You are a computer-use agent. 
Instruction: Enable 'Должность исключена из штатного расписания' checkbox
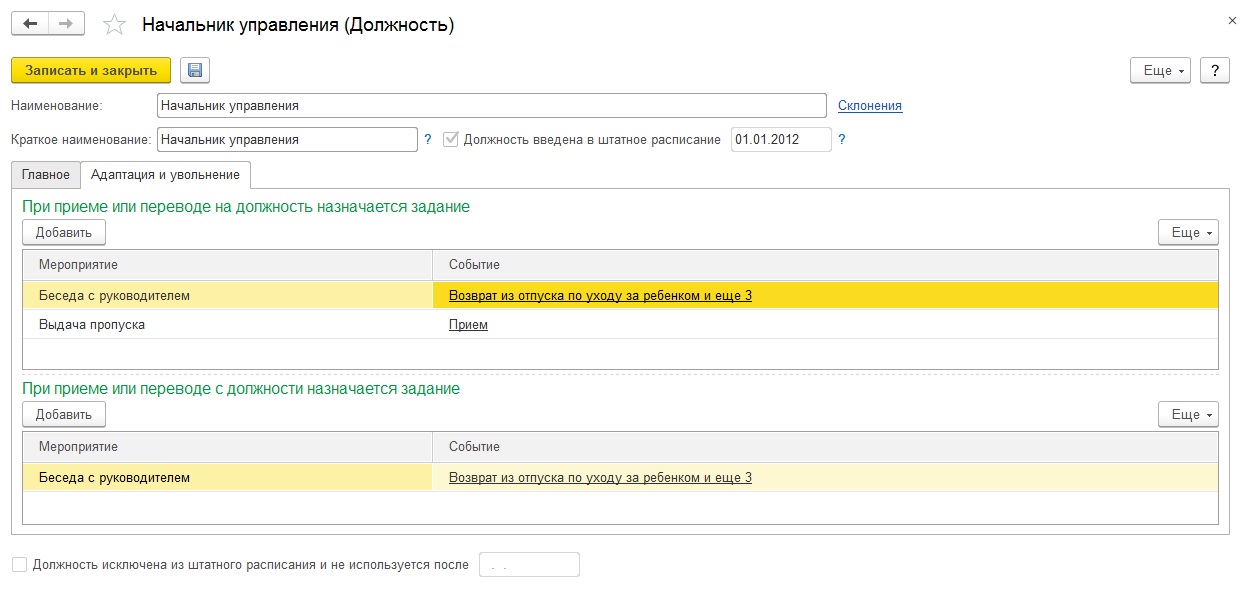[20, 565]
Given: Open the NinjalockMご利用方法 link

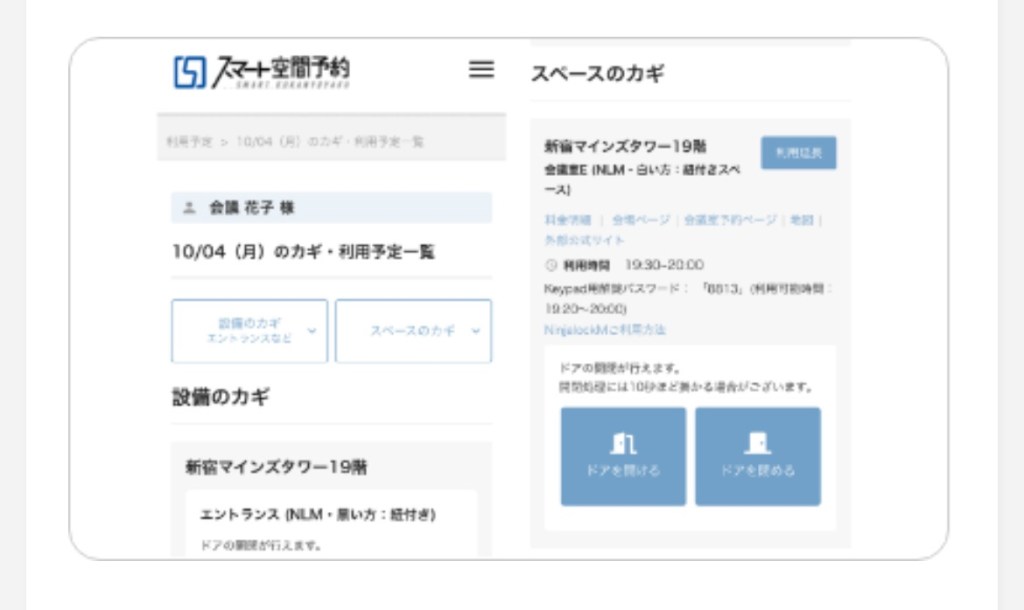Looking at the screenshot, I should (x=605, y=329).
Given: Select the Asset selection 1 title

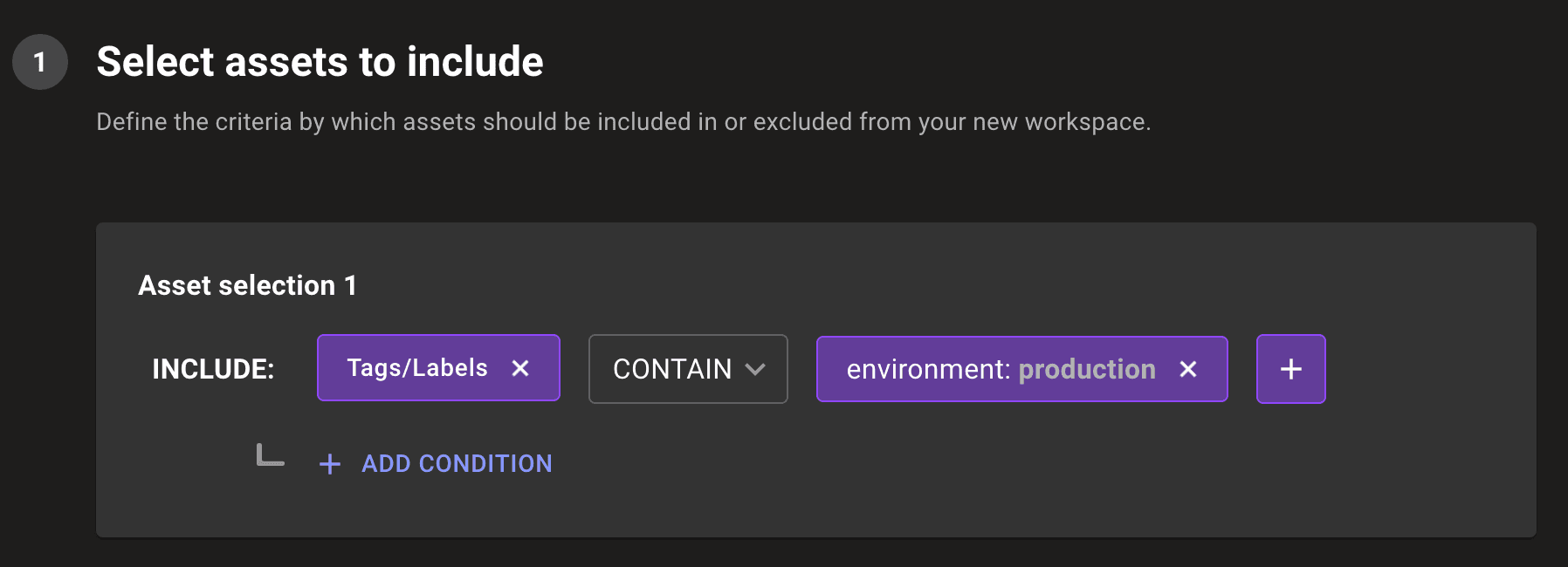Looking at the screenshot, I should point(248,285).
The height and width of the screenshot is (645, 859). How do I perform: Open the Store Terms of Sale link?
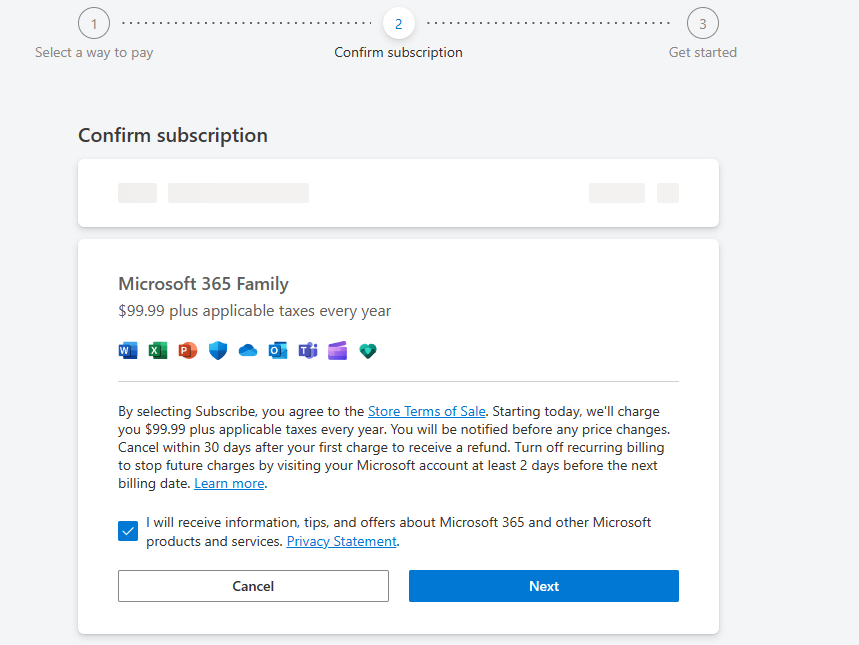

◇ ◇ ◇

- _Stated problem_:
Recast every line of the items as a Markdown table with two columns, Row and Line, leaving out blank lines and omitting the pictures.

- _Exercise answer_:
| Row | Line |
|---|---|
| 1 | You are a computer-use agent.  |
| 2 | Instruction: Enable 'Должность исключена из штатного расписания' checkbox |
| 3 | [20, 565] |
| 4 | Given: Open the NinjalockMご利用方法 link |
| 5 | Looking at the screenshot, I should (x=605, y=329). |
| 6 | Given: Select the Asset selection 1 title |
| 7 | Looking at the screenshot, I should point(248,285). |
| 8 | The height and width of the screenshot is (645, 859). How do I perform: Open the Store Terms of Sale link? |